**Written task**
Show each line of the rows below that contains the word "height". Case counts.

**Data extract**

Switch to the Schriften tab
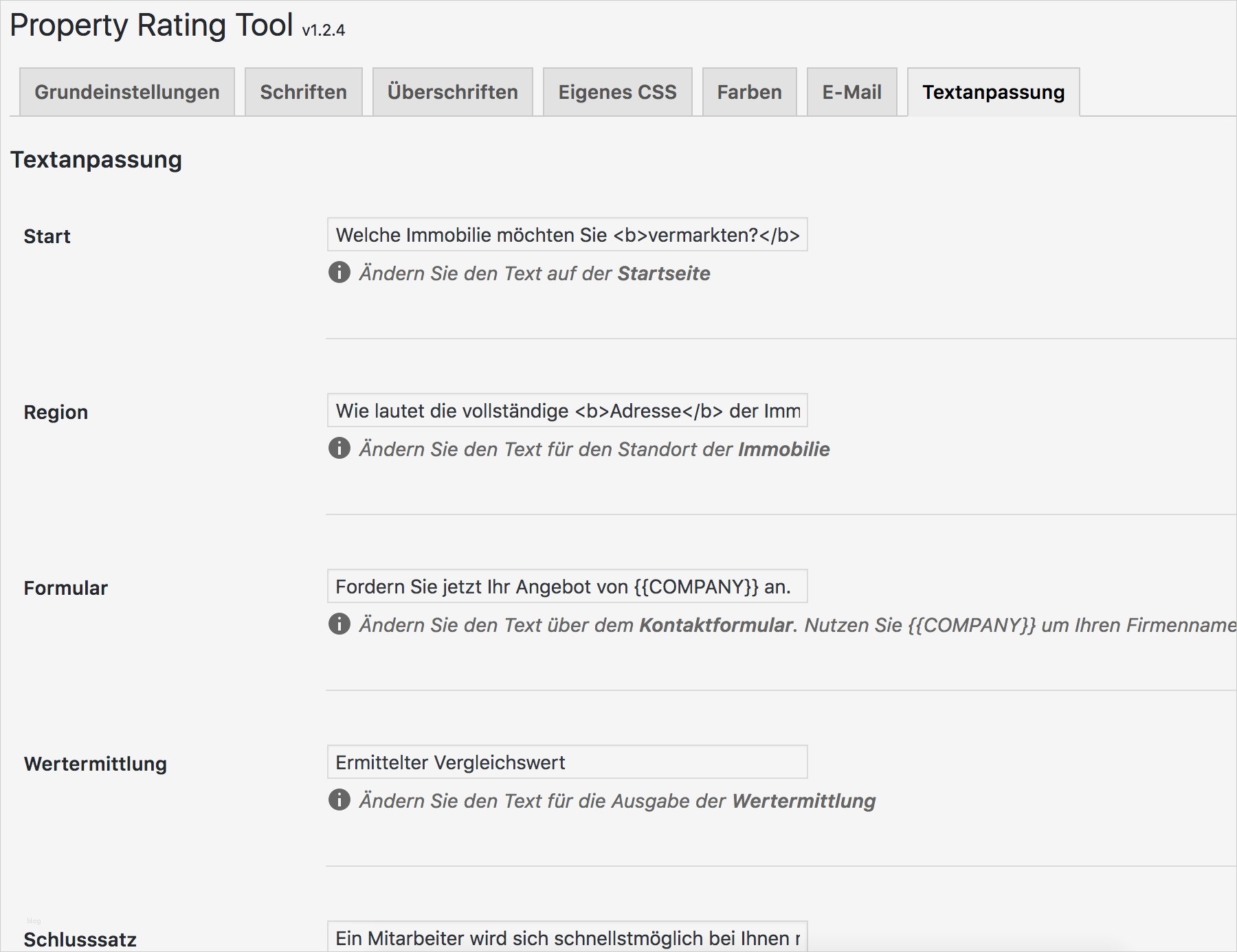 click(303, 92)
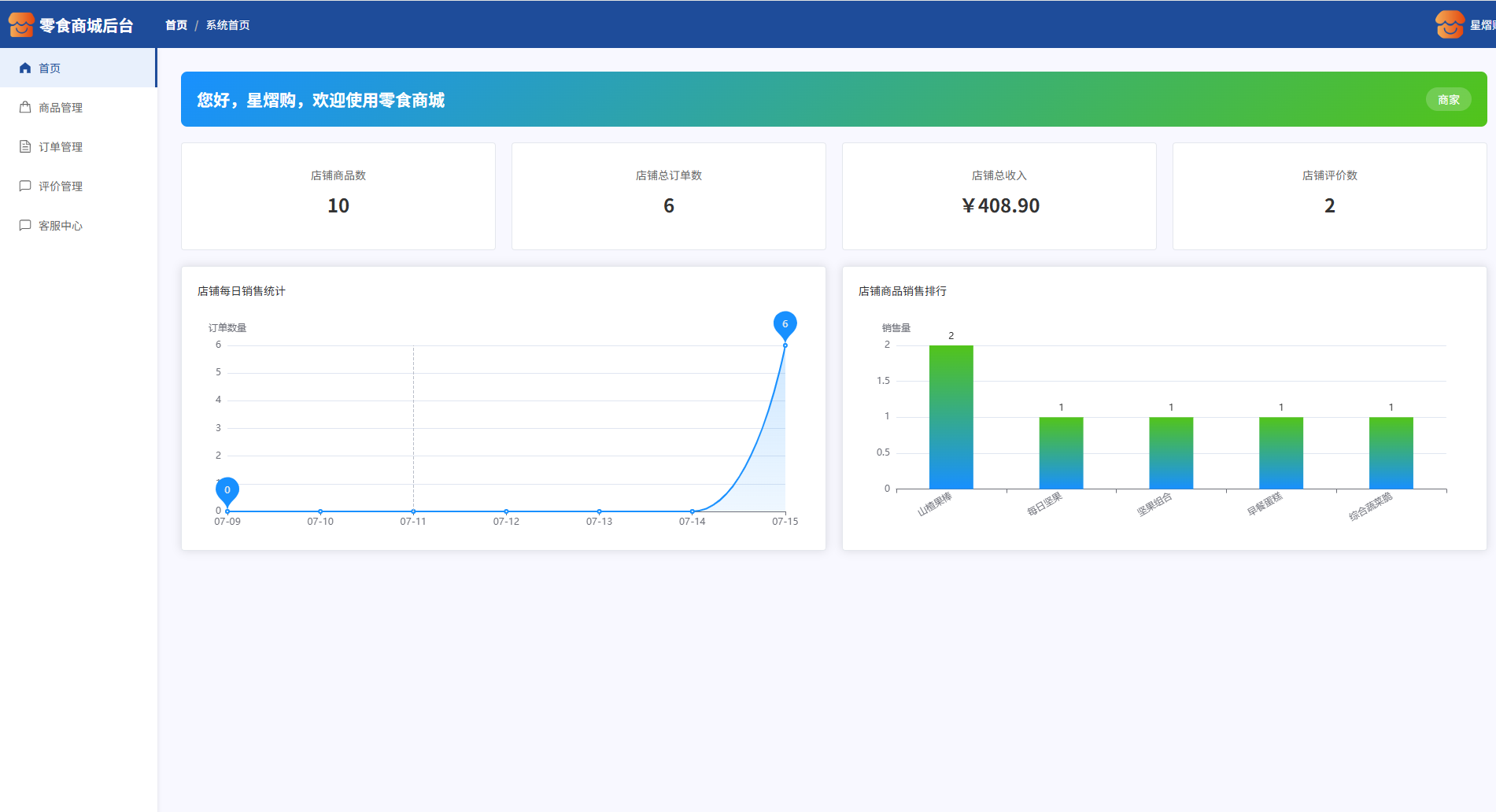
Task: Click the 综合蔬菜脆 bar in chart
Action: point(1391,452)
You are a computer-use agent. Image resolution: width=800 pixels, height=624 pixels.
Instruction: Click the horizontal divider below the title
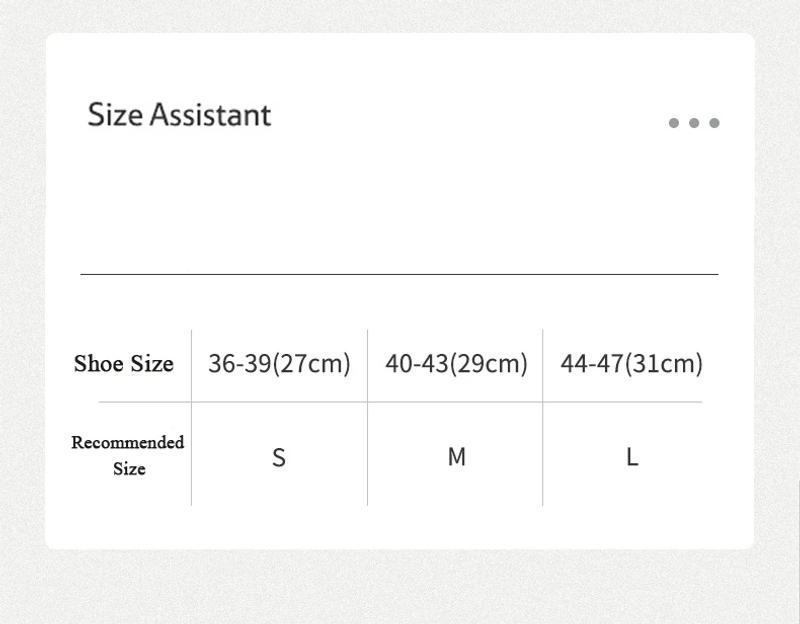coord(400,273)
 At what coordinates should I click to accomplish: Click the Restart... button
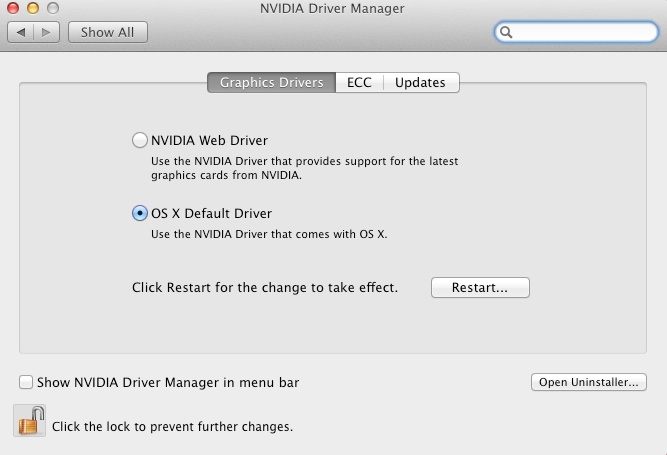pos(480,287)
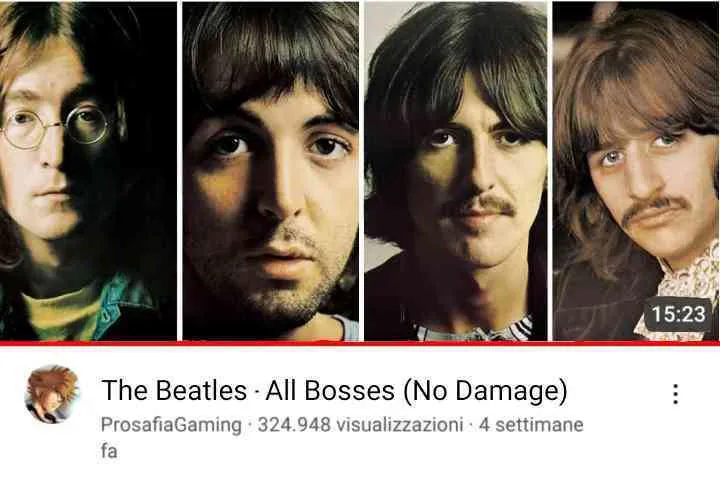Open the video titled All Bosses (No Damage)
Screen dimensions: 720x482
334,390
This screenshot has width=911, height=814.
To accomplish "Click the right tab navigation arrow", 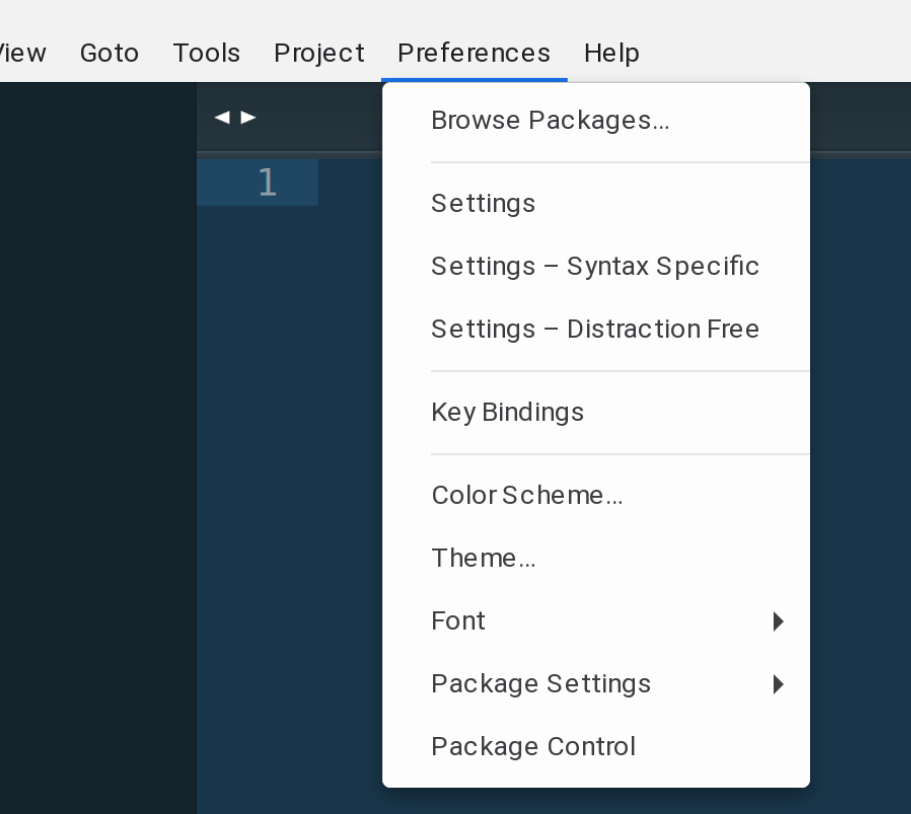I will [x=248, y=118].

**Response**
You are a computer-use agent. Image resolution: width=800 pixels, height=624 pixels.
This screenshot has width=911, height=814.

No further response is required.